Python · LIME Text Explanation
from lime.lime_text import LimeTextExplainer
from sklearn.pipeline import make_pipeline

# Any text classifier + vectorizer
pipeline = make_pipeline(vectorizer, classifier)
explainer = LimeTextExplainer(class_names=['Not Spam', 'Spam'])

# Explain why this email was classified as spam
explanation = explainer.explain_instance(
    "Congratulations! You won a free iPhone. Click here!",
    pipeline.predict_proba,
    num_features=6
)

# Shows which words pushed toward "Spam"
explanation.show_in_notebook()
# "Congratulations" → +0.42 (spam indicator)
# "free" → +0.38 (spam indicator)
# "won" → +0.21 (spam indicator)

EU AI Act — Know the Law

The EU AI Act (effective August 2024, enforcement from 2026) is the world's first comprehensive AI law. It classifies AI systems by risk level:

🚫 Unacceptable Risk — Banned

Social scoring by governments, real-time biometric surveillance in public spaces, AI exploiting vulnerabilities of vulnerable groups.

🔴 High Risk — Strict Requirements

AI in hiring, credit scoring, medical devices, law enforcement, critical infrastructure. Requires conformity assessment, human oversight, transparency.

🟡 Limited Risk — Transparency

Chatbots must disclose they are AI. Deepfakes must be labelled. Emotion recognition systems must inform users.

🟢 Minimal Risk — Free to Deploy

Spam filters, AI in video games, recommendation systems. No specific requirements beyond existing laws.

Responsible AI Framework

Before Training
  • Audit training data for representation gaps and historical bias
  • Define fairness metrics that matter for your use case
  • Conduct a risk assessment — what's the worst-case harm?
During Development
  • Evaluate on disaggregated subgroups, not just overall accuracy
  • Add explainability (SHAP/LIME) for any high-stakes decisions
  • Red-team the model — try to elicit harmful outputs
In Production
  • Implement human-in-the-loop for irreversible decisions
  • Monitor for performance degradation across demographic groups
  • Provide an appeal mechanism for automated decisions
  • Maintain model cards documenting intended use and limitations

Frequently Asked Questions

Can you make a model that's fair by every metric?

No — this is mathematically impossible in most cases. The "impossibility theorems" show that demographic parity, equalized odds, and predictive parity cannot all hold simultaneously when base rates differ across groups. You must choose which fairness definition matters most for your context and be transparent about the trade-offs you made.

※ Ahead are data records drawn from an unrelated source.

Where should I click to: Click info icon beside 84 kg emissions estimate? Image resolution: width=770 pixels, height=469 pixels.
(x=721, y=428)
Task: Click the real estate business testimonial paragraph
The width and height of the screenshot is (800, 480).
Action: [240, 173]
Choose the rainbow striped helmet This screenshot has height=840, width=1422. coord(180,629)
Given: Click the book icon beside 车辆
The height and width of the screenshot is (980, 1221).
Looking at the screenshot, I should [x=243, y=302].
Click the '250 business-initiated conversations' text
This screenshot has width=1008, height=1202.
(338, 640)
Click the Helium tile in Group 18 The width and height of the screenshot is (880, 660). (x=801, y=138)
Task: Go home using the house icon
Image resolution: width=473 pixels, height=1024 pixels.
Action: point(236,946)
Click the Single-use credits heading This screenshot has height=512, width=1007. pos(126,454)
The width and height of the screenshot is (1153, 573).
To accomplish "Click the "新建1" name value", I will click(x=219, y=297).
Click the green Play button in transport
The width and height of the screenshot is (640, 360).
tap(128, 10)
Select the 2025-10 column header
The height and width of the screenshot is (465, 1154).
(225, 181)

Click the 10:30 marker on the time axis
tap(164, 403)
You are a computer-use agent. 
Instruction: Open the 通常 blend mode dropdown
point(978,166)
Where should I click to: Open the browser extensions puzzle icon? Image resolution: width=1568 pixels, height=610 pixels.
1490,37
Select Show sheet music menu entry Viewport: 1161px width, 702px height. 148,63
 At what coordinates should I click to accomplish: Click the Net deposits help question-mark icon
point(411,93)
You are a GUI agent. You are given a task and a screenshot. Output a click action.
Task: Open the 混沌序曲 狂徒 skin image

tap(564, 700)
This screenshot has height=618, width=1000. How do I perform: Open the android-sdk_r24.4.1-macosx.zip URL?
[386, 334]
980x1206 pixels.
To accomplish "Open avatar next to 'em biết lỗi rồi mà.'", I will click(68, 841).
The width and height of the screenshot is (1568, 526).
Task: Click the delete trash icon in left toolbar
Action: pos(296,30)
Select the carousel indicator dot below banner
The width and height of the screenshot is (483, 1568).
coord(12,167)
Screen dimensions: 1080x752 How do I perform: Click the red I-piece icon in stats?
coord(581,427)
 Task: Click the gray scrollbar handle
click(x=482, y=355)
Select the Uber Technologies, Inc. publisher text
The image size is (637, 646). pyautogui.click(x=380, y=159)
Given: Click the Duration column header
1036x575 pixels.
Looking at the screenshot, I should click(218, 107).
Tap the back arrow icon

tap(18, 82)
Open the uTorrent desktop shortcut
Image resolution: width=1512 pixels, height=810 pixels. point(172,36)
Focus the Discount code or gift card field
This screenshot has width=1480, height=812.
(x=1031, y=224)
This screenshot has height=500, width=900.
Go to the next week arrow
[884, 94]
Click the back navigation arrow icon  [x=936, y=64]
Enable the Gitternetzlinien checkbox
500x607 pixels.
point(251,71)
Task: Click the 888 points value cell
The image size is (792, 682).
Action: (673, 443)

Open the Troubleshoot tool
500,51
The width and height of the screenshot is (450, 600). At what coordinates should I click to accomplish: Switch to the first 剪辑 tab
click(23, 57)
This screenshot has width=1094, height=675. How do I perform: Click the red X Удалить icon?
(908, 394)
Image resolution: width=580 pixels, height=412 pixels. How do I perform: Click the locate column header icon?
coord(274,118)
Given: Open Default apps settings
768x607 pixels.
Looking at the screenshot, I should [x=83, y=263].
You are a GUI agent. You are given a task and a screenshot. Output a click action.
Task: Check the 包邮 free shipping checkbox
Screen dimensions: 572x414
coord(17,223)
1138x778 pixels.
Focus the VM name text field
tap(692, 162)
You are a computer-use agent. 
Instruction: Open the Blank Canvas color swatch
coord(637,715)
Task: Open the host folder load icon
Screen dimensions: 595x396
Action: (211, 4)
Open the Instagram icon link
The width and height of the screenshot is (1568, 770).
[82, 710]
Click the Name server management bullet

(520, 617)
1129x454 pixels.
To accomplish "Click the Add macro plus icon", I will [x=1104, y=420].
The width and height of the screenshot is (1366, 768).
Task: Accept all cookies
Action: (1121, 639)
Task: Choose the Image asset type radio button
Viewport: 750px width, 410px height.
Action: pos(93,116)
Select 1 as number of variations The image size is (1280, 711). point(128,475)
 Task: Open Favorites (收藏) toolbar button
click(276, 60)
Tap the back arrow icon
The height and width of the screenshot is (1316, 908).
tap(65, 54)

What is a Model Card and do I need one?

A Model Card (introduced by Google) is a short document that accompanies a model, documenting: what it does, who trained it, what data it was trained on, performance across demographic groups, limitations, and intended/prohibited uses. You need one whenever your model will be used by others or make consequential decisions. It's both a transparency tool and a liability shield.